**EXERCISE INSTRUCTIONS:** Lay out the material from its first line through the line containing "tap(123, 185)" as a Markdown table with the columns Row and Entry. Number each line and leave out any blank ones.

[Target pointing data]
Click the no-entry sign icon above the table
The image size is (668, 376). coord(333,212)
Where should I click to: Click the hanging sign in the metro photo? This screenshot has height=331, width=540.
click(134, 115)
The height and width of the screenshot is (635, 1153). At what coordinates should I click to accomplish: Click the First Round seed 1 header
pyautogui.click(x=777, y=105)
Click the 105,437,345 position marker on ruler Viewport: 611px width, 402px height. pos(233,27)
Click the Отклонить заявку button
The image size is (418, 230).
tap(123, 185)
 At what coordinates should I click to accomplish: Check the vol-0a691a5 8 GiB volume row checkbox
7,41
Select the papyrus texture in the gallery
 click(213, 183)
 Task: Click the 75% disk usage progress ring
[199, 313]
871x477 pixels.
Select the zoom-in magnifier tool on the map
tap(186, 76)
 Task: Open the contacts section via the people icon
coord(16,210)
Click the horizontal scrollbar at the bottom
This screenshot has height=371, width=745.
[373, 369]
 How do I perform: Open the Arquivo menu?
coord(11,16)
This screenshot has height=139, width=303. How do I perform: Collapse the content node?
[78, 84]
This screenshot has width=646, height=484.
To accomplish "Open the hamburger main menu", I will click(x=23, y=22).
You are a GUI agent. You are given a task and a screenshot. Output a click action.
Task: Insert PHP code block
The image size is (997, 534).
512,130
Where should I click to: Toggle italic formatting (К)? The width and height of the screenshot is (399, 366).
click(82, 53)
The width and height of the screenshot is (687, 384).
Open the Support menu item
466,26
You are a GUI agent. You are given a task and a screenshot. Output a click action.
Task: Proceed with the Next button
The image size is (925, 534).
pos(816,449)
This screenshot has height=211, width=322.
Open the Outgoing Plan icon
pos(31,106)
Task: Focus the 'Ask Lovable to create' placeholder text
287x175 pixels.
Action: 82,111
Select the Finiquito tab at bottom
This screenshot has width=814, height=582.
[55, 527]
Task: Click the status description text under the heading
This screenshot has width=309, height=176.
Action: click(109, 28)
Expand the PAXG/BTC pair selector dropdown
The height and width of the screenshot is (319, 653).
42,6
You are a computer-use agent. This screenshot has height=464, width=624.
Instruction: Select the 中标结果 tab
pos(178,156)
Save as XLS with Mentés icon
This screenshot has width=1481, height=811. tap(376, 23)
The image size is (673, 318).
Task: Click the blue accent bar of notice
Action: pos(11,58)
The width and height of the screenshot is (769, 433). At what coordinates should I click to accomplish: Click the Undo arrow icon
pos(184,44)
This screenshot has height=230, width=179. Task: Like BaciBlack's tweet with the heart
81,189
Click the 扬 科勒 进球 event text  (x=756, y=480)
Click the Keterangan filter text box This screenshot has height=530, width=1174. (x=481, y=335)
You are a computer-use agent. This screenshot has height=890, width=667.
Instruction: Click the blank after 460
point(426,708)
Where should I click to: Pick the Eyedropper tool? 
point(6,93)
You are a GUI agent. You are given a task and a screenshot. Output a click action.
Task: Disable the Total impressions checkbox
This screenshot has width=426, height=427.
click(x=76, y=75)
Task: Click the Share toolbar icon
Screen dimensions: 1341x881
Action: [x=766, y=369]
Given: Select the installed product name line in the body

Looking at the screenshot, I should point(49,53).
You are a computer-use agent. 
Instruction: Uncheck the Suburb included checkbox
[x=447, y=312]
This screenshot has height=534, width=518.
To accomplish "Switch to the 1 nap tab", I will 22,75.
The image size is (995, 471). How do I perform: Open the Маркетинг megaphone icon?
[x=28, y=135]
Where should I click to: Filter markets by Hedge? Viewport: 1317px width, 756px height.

**SOLUTION:**
| Row | Entry |
|---|---|
| 1 | Click the no-entry sign icon above the table |
| 2 | The image size is (668, 376). coord(333,212) |
| 3 | Where should I click to: Click the hanging sign in the metro photo? This screenshot has height=331, width=540. |
| 4 | click(134, 115) |
| 5 | The height and width of the screenshot is (635, 1153). At what coordinates should I click to accomplish: Click the First Round seed 1 header |
| 6 | pyautogui.click(x=777, y=105) |
| 7 | Click the 105,437,345 position marker on ruler Viewport: 611px width, 402px height. pos(233,27) |
| 8 | Click the Отклонить заявку button |
| 9 | The image size is (418, 230). |
| 10 | tap(123, 185) |